### DIRECTIONS
Your answer should consist of the lines in the following data that contain "Open".

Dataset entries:
+===+
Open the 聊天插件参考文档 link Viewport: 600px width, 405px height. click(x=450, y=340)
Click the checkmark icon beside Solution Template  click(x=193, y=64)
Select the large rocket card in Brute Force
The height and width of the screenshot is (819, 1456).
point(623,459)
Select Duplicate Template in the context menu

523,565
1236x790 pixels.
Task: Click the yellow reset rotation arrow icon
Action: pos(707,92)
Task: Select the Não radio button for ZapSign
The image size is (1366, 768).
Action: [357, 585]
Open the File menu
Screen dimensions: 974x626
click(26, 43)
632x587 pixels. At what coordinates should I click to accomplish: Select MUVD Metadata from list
+===+
### RESPONSE BOX
Open the 聊天插件参考文档 link Viewport: 600px width, 405px height. click(x=450, y=340)
Open the File menu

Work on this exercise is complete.